I would also like to thank UNODC Goodwill Ambassadors Mira Sorvino, Nicholas Cage and Ross Bleckner for their important advocacy on behalf of trafficking victims.
NGOs play a critical role in combating human trafficking. I would like to welcome Ms. Ruchira Gupta, founder of the NGO Apne Aap, which promotes anti-human trafficking initiatives and women's rights in India.
I would like to recognize two courageous survivors of human trafficking who are here with us today. These women managed to escape the snares of their traffickers, and went on to become NGO leaders in the global campaign against human trafficking. I would ask them to please stand up:
- Ms. Rani Hong, who founded the Tronie Foundation to promote anti-human trafficking education and policy change and to help trafficking victims.
- Ms. Rachel Lloyd, founder of GEMS (Girls Educational and Mentoring Services), which works to prevent sexual exploitation of children and young women.
Working together is the only way we will bring an end to human trafficking. The Trust Fund for Victims of Trafficking in Persons enables Governments, the private sector, intergovernmental organizations, NGOs and individuals to partner with each other to directly and meaningfully help trafficking victims, especially women and children.
I am honoured that UNODC can contribute to such an important cause. In recent weeks, we worked closely with Member States to develop the Trust Fund's infrastructure and establish its advisory board. I am pleased to report that we received many excellent nominations of highly qualified individuals from all five geographic regions. The Secretary-General had to make very difficult decisions in selecting the five board members from such an impressive applicant pool.
As the Secretary-General has noted, the Trust Fund will only be successful with broad financial support. I would like to thank the Government of Qatar for its generous donation of $500,000, as well as the governments of Luxembourg, Egypt, Thailand, and Malaysia and Mr. Naguib Sawiris Executive-Chairman of Orascom Telecom for pledging donations to the Trust Fund.
I encourage all Member States, as well as businesses, philanthropies and individuals, to contribute generously to the Trust Fund. Victims of human trafficking all over the world need your support and solidarity.
And now, it gives me great pleasure to declare the United Nations Voluntary Trust Fund for Victims of Trafficking in Persons officially open.
And now, Ladies and Gentlemen, it gives me great pleasure to introduce the moderator for our panel discussion: Mr. Nicholas Kristof, op-ed columnist for the New York Times.
Mr.

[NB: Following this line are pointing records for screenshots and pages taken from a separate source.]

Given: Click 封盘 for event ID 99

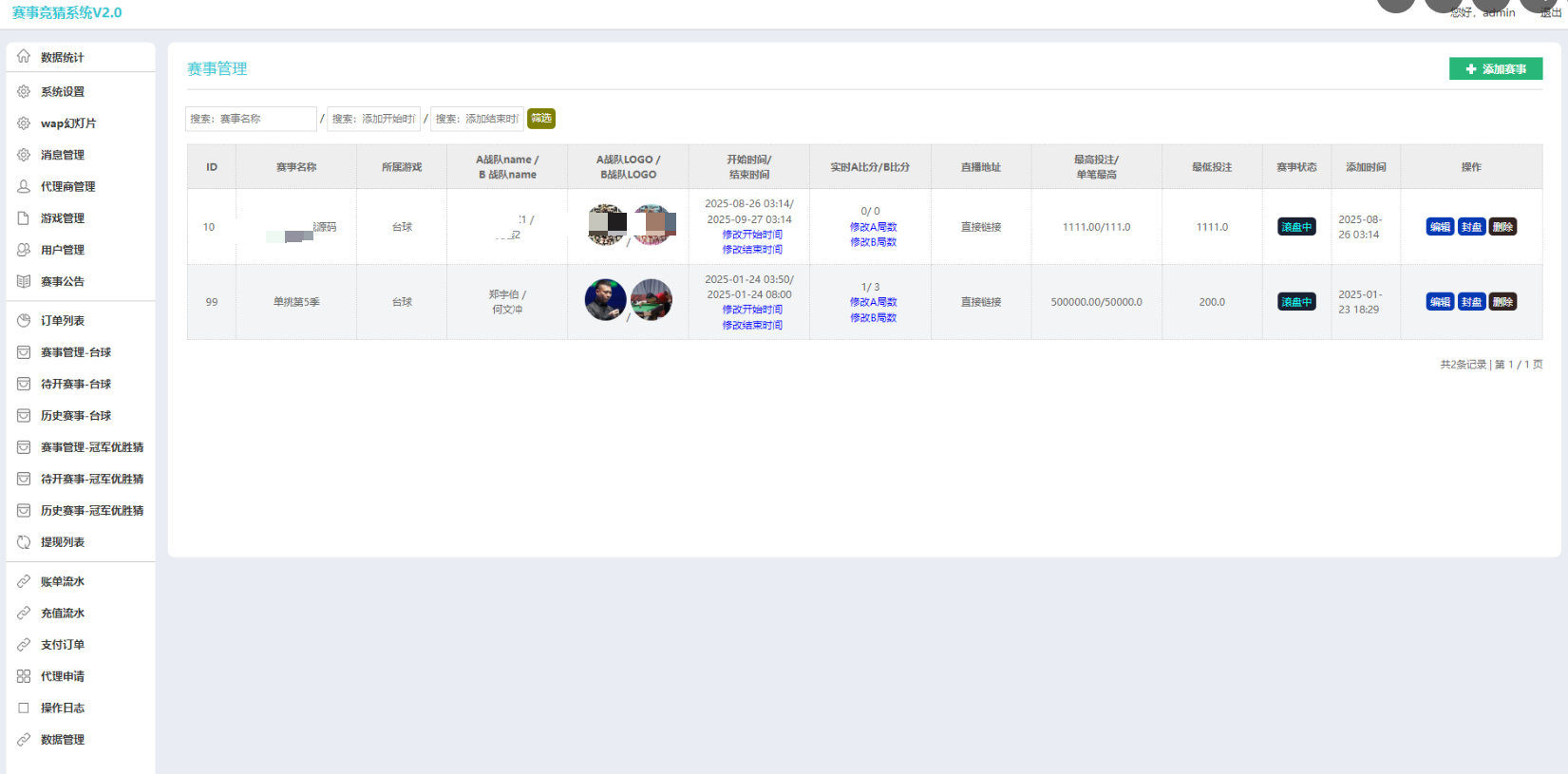Looking at the screenshot, I should coord(1471,302).
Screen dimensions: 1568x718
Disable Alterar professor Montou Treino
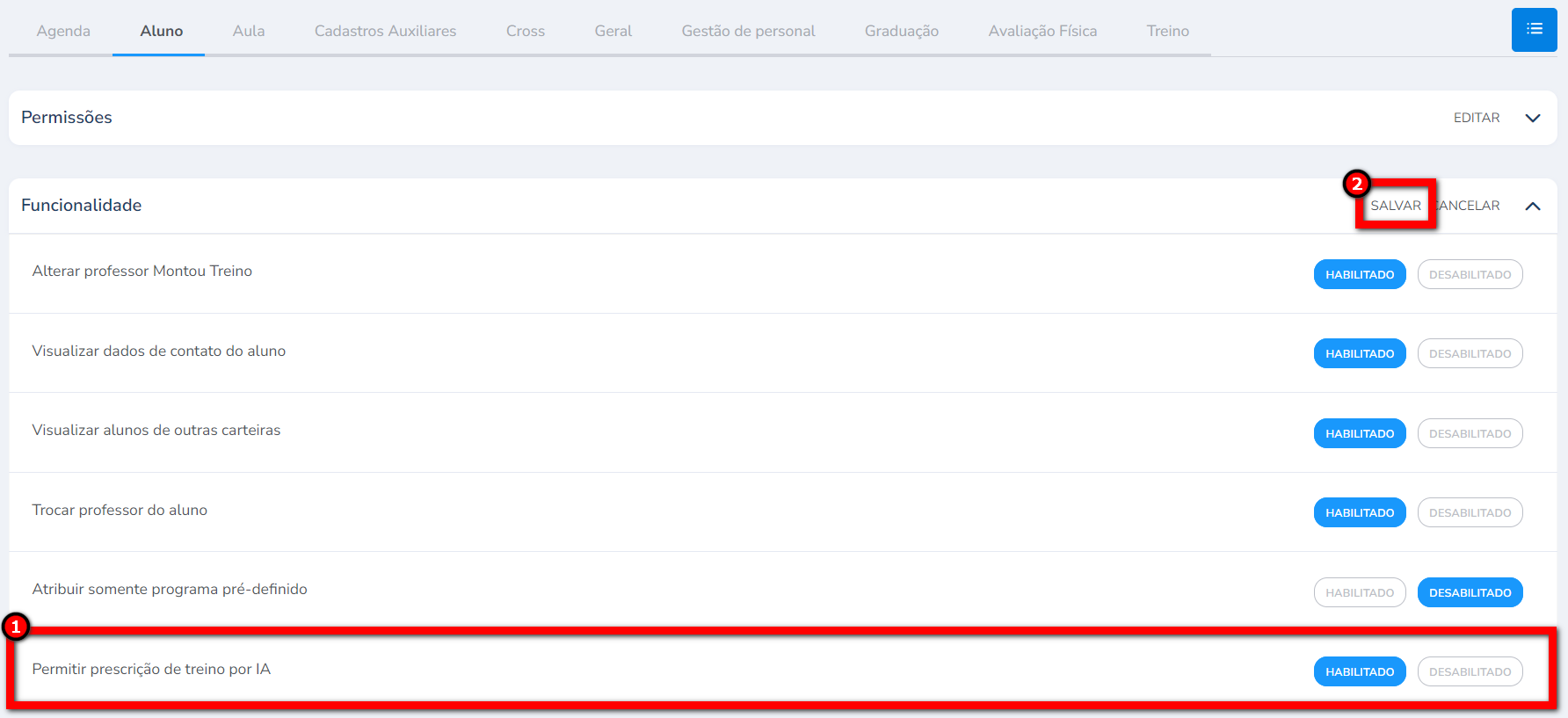click(x=1470, y=274)
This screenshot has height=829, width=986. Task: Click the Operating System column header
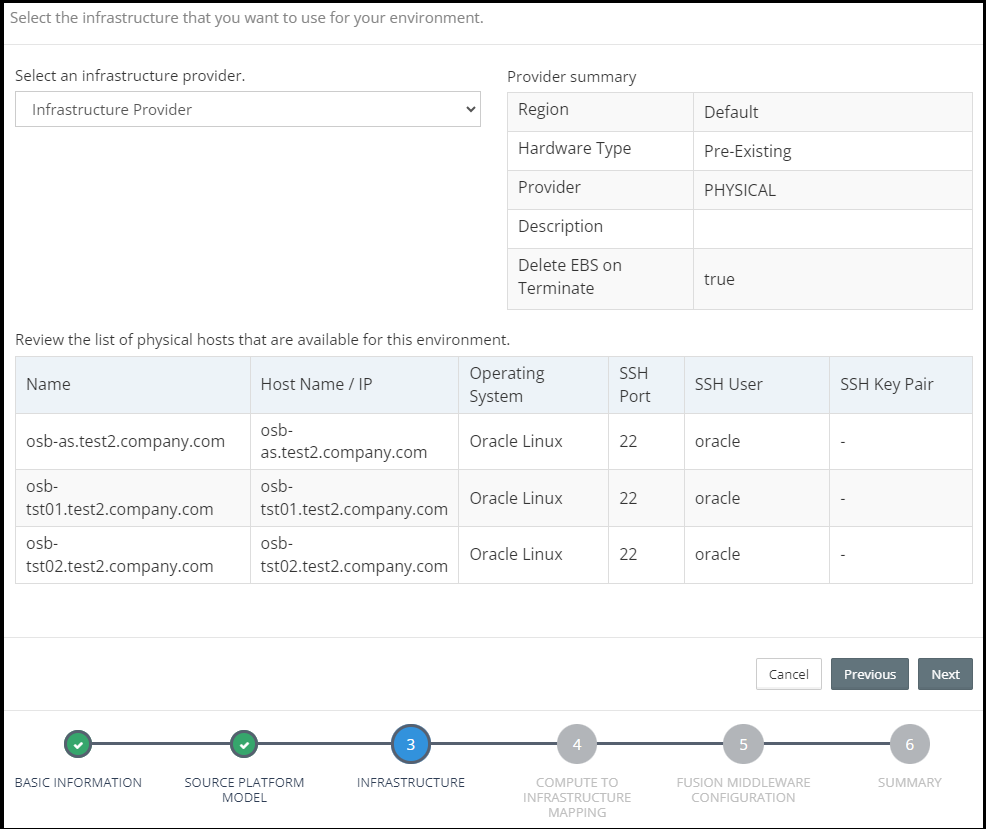pyautogui.click(x=507, y=385)
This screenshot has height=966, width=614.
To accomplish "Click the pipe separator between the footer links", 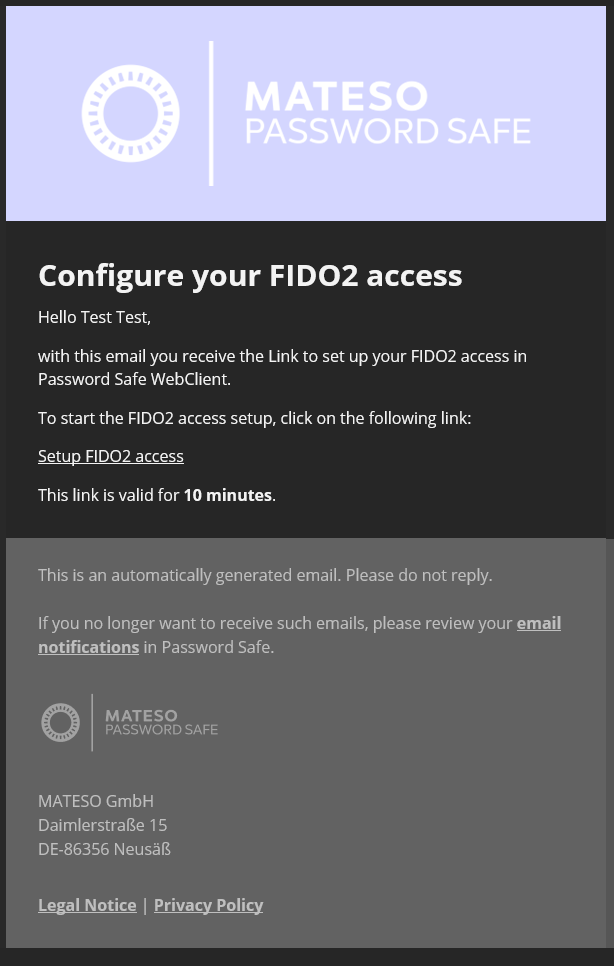I will coord(145,905).
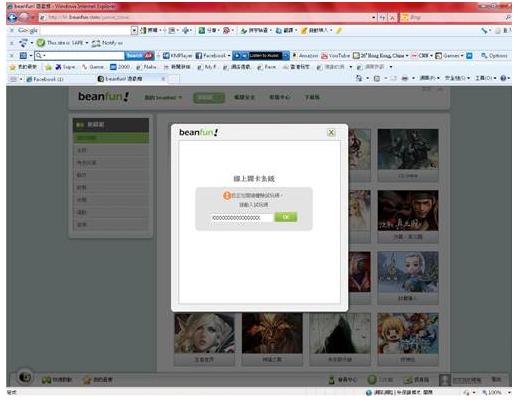Click the Facebook icon in the toolbar
The image size is (523, 407).
(x=199, y=56)
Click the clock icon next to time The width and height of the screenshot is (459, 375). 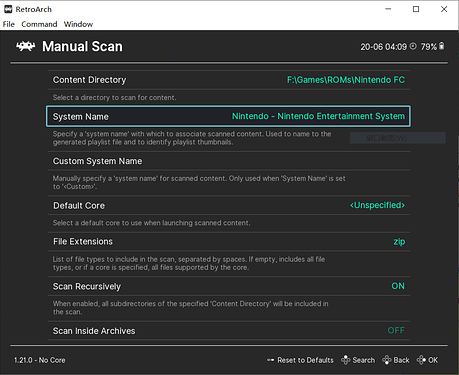coord(413,46)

Kristof is a two-time Pulitzer Prize winner whose columns often shine a spotlight on trafficking in persons and other critical issues that affect the health and status of girls and women around the world. He is co-author with his wife, journalist Sheryl WuDunn, of several books, including the extraordinary Half the Sky: From Oppression to Opportunity for Women Worldwide. This book, which is available in the UN bookshop, devotes significant attention to sex trafficking. A documentary film about Mr. Kristof, "Reporter", premiered at the Sundance Film Festival in 2009.
We are honoured to welcome Mr. Kristof back to the UN today.